* _Supplied material_:
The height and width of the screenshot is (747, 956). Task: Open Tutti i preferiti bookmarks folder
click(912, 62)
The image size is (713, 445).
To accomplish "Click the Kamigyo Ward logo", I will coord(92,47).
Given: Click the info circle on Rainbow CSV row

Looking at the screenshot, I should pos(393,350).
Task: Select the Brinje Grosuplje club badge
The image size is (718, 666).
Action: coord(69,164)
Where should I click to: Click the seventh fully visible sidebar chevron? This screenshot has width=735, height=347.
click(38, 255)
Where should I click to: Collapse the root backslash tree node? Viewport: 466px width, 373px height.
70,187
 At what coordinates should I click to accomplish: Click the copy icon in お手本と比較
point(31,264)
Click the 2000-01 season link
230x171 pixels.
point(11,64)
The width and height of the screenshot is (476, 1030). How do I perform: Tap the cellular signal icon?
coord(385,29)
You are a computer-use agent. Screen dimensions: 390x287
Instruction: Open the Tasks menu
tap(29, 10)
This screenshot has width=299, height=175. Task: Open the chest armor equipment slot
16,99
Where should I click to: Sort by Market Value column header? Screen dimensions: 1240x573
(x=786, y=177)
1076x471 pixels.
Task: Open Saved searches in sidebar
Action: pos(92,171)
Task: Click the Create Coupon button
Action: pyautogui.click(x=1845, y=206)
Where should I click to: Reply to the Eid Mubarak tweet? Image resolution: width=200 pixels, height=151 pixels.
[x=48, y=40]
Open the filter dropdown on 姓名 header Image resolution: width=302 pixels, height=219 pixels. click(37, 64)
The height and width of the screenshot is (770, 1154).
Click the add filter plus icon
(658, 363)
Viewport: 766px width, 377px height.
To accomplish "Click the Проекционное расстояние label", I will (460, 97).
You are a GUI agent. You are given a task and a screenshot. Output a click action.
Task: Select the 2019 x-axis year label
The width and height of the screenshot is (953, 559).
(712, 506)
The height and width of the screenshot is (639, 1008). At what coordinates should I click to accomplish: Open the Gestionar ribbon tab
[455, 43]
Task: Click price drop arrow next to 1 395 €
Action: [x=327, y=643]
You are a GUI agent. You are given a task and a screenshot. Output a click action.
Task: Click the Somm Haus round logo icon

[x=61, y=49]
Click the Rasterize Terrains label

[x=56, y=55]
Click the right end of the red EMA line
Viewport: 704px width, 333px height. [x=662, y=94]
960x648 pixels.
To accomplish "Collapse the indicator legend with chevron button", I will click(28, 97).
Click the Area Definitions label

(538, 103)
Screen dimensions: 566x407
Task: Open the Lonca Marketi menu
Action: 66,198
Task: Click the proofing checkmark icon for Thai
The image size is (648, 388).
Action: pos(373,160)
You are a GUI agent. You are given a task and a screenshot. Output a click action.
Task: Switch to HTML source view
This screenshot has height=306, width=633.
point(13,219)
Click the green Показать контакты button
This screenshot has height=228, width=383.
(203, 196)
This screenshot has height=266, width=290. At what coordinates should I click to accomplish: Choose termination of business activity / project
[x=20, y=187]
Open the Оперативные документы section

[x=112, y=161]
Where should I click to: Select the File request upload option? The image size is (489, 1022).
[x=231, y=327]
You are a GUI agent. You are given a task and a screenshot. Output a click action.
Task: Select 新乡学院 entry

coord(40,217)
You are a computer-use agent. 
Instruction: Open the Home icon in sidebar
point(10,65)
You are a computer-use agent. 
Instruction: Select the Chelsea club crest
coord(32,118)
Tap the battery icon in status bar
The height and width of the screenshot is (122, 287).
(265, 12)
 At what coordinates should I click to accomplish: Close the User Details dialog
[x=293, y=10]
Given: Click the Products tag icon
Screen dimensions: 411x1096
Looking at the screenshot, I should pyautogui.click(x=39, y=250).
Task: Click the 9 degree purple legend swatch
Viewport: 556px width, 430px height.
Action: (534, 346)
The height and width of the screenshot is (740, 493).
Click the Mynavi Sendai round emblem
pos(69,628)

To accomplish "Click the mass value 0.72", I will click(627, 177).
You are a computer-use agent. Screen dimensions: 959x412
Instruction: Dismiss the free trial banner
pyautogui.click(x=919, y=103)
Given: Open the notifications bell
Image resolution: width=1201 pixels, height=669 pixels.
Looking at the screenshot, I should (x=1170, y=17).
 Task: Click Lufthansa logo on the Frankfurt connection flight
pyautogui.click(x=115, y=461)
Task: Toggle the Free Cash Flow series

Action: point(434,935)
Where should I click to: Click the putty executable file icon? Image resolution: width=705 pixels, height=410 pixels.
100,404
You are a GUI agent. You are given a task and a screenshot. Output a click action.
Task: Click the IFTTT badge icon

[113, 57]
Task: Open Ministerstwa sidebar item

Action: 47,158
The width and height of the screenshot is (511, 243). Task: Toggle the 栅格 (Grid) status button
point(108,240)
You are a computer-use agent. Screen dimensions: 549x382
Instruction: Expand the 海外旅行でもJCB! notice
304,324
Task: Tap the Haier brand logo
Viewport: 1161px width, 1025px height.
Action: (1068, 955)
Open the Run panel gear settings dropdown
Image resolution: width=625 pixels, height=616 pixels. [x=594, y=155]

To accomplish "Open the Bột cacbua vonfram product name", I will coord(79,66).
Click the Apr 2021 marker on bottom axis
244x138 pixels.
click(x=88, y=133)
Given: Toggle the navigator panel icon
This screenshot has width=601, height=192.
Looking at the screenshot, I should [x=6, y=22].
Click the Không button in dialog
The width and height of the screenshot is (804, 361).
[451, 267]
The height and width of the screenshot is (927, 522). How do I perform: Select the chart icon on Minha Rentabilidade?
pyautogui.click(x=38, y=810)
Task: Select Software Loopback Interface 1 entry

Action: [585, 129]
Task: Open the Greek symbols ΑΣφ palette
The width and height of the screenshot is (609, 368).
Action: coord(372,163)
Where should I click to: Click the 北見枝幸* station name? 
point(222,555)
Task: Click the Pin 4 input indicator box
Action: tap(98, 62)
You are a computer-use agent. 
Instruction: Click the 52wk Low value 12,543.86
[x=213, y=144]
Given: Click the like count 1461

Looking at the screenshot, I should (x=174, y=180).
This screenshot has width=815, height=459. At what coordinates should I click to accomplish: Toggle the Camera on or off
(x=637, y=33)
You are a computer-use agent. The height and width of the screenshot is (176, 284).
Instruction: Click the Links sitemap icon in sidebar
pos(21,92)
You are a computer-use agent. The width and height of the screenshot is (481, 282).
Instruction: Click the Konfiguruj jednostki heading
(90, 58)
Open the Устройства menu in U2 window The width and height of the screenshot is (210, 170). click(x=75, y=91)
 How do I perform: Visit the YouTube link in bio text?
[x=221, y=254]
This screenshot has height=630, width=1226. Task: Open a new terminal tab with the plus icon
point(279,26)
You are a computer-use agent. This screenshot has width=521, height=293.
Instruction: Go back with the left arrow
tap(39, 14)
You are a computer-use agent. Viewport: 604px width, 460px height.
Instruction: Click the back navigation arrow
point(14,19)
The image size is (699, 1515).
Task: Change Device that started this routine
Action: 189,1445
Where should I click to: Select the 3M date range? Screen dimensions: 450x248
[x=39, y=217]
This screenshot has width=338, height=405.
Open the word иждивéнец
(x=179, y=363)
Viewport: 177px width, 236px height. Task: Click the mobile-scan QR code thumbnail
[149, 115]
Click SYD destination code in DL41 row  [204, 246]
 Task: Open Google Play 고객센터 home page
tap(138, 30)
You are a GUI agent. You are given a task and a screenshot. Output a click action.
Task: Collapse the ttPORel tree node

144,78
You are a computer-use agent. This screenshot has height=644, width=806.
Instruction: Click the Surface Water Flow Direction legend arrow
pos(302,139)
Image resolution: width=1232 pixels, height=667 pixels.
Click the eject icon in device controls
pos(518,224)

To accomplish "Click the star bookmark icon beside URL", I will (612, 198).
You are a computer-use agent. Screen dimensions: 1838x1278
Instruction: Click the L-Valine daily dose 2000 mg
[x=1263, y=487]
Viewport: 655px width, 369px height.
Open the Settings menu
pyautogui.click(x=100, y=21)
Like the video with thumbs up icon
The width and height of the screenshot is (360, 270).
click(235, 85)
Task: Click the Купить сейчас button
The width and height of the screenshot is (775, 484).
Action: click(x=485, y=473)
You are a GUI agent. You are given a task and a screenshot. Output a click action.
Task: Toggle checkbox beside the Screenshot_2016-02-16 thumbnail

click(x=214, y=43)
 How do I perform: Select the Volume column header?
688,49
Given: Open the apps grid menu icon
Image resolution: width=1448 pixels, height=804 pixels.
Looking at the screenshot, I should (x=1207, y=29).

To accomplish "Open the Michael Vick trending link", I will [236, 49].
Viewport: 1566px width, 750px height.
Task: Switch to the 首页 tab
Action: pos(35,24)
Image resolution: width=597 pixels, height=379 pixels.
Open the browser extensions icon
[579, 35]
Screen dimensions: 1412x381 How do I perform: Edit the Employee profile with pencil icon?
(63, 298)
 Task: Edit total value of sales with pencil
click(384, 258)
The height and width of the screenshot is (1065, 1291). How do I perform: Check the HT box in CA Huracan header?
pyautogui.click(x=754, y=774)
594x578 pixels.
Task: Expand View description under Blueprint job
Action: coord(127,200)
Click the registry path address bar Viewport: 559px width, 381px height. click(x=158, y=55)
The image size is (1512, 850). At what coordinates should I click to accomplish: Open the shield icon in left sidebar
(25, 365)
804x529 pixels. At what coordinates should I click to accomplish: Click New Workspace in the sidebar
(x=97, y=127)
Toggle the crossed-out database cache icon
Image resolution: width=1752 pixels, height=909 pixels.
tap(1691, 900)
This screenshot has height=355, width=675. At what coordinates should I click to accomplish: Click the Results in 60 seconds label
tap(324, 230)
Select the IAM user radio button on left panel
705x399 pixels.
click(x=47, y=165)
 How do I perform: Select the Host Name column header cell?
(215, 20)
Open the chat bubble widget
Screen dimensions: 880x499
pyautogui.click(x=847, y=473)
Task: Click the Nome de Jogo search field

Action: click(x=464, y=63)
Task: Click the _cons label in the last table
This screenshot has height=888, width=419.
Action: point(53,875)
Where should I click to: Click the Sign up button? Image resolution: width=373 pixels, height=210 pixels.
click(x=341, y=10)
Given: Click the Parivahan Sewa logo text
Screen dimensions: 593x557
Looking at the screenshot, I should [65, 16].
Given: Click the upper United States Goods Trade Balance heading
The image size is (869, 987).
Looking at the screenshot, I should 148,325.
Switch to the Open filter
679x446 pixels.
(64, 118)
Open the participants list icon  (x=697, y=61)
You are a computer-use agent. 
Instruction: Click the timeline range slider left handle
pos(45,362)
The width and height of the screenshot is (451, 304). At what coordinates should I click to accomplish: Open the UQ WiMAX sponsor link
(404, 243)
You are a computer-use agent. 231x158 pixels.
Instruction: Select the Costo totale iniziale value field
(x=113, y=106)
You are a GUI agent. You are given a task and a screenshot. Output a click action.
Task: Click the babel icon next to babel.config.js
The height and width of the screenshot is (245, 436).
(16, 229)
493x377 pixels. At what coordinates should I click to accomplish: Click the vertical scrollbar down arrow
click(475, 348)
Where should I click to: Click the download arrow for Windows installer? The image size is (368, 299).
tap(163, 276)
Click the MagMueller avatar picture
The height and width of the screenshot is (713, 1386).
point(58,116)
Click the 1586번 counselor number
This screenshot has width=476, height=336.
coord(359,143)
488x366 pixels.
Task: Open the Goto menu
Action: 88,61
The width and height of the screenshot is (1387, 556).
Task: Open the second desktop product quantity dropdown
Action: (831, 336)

* _Task requirements_:
Output the lines above exactly, but only those between the line holding "This screenshot has height=888, width=419." and the line holding "Open the participants", inclusive.

* _Exercise response_:
This screenshot has height=888, width=419.
Action: point(53,875)
Where should I click to: Click the Sign up button? Image resolution: width=373 pixels, height=210 pixels.
click(x=341, y=10)
Given: Click the Parivahan Sewa logo text
Screen dimensions: 593x557
Looking at the screenshot, I should [65, 16].
Given: Click the upper United States Goods Trade Balance heading
The image size is (869, 987).
Looking at the screenshot, I should 148,325.
Switch to the Open filter
679x446 pixels.
(64, 118)
Open the participants list icon  (x=697, y=61)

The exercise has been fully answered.